How does a militaristic system teach anything but that children must submit to someone stronger than themselves? It only reinforces wrong ideas about power and domination.

These facilities are bound to create new emotional problems for these children. But the system profits here, as well, because then they are able to label and drug the children and make money in the process of billing for this injustice.

A youth is removed from the home, programmed, and when they conform to the expectations, released back to the setting that led to their distress and misbehavior to begin with. It becomes a vicious cycle.

These facilities are also very costly and their efficacy is questionable. The Bazelon Center for Mental Health Law noted the ineffectiveness of these facilities in treatment of youth as well as the many documented abuses that occur in such places.

Community-based options have proven effective and need to be more readily available and implemented.

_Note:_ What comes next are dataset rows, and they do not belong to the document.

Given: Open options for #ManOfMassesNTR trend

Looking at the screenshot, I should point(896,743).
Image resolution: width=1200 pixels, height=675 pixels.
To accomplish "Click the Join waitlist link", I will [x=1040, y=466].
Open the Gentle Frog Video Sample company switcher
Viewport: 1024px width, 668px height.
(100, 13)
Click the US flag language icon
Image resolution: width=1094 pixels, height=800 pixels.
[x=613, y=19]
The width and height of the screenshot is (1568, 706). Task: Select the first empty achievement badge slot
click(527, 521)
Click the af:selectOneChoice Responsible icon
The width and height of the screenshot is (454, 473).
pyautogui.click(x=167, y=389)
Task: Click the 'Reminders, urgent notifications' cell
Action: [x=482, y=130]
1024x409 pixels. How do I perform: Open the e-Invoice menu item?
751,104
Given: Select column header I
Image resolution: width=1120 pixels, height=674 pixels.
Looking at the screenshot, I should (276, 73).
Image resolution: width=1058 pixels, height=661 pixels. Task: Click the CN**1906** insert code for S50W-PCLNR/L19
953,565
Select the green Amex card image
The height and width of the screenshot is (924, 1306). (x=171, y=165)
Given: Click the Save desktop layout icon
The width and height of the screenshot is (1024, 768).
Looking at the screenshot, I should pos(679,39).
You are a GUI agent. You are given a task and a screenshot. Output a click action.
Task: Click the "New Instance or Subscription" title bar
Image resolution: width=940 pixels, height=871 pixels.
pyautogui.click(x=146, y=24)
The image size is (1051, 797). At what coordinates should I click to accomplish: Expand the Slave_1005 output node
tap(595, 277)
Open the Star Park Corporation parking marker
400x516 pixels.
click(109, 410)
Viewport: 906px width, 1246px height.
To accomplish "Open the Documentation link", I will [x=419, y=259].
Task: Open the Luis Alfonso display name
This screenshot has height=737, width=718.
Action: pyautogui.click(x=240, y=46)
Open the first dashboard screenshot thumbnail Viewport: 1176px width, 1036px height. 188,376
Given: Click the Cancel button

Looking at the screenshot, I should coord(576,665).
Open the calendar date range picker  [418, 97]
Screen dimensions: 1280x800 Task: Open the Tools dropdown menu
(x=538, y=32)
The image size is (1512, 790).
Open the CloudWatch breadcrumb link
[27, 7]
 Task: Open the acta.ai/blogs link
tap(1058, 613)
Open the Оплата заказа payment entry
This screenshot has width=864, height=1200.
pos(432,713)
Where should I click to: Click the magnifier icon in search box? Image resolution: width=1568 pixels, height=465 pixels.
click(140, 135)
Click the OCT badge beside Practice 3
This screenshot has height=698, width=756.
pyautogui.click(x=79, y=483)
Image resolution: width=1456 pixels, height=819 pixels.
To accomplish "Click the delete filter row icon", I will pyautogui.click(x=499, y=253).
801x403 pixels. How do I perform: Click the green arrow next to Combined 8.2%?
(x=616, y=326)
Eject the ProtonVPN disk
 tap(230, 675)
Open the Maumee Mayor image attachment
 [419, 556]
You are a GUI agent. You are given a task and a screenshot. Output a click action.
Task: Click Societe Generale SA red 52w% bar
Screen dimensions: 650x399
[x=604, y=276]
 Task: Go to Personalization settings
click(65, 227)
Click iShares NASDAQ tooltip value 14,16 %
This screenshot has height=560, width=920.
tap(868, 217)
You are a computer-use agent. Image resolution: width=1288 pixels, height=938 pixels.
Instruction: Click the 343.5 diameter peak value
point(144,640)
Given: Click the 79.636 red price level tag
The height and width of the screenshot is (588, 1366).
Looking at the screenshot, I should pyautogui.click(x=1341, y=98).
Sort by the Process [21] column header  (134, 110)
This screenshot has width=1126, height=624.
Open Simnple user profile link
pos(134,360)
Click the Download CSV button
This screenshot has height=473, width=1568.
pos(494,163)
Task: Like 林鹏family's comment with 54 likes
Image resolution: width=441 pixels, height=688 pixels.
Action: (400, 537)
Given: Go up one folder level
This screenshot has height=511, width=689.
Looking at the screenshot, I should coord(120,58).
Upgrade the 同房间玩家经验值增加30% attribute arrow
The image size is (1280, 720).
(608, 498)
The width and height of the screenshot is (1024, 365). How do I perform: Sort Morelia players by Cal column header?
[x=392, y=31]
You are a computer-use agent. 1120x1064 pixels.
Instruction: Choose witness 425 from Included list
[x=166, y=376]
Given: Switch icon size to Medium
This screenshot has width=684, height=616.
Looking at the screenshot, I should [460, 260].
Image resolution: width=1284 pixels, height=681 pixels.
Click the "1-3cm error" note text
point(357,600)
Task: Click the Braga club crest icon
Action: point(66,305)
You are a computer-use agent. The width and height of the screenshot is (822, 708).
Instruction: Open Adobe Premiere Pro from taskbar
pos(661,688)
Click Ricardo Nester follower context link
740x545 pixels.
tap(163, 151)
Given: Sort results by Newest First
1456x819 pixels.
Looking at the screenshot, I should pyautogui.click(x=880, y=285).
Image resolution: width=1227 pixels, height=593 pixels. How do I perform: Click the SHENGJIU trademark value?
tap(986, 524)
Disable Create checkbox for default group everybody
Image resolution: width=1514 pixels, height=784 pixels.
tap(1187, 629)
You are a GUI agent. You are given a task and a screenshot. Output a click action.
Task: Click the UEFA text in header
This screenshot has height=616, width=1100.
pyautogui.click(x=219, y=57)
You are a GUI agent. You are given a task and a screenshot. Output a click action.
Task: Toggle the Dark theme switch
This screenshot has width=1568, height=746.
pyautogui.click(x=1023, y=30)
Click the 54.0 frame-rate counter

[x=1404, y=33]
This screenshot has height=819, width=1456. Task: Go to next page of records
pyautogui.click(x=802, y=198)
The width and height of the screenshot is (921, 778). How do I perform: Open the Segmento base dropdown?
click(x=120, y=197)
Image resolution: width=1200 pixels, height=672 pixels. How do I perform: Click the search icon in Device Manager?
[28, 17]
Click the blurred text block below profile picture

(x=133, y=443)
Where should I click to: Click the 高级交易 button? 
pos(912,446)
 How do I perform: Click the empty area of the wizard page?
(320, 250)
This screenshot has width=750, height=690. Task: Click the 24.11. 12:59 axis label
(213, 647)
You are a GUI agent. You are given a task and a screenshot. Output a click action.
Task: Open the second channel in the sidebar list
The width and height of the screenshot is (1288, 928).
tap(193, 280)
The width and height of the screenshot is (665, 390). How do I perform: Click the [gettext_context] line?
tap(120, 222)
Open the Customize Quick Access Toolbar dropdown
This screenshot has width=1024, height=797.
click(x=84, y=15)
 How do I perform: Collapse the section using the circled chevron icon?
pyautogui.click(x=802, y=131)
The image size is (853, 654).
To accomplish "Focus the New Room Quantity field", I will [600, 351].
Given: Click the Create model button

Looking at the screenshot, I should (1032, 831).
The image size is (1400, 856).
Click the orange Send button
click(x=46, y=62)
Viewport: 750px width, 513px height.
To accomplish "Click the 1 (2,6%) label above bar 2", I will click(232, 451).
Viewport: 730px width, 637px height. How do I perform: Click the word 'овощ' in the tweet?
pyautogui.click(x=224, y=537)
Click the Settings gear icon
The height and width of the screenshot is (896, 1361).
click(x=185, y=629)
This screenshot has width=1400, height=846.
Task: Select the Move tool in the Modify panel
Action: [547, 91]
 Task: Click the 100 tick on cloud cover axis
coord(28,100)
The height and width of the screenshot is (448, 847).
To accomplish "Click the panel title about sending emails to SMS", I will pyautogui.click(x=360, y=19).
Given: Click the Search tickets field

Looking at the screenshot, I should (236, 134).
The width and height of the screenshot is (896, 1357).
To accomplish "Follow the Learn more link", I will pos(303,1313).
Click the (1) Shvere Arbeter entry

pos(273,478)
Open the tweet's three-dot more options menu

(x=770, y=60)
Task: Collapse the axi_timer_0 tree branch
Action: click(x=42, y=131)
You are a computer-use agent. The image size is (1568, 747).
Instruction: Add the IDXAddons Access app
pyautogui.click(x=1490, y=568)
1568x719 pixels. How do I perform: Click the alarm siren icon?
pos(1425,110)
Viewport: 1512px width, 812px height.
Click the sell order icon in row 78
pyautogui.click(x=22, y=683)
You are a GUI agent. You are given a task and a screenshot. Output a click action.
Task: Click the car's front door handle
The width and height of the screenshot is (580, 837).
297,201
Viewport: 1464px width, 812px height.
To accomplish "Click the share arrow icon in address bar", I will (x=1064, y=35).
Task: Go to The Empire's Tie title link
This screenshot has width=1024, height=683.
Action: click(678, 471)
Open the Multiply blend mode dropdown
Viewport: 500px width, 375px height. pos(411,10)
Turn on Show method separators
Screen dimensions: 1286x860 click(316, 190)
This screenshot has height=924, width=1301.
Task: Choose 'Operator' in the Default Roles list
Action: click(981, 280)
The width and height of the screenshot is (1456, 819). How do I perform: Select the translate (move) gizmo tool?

We need to shift our focus to true rehabilitation and to addressing actual social problems, not locking our children away, drugging them into submission, and ignoring their needs.


1 comment:

Anonymous said...

Dr. Edmunds:
Thank you for a wonderful article. These places are not places of treatment. Many children are abused in the facilities you mention. These children are sadly thrown away and the system just makes money off of them. It is very sick. I thank you for your caring heart and standing up for what is right.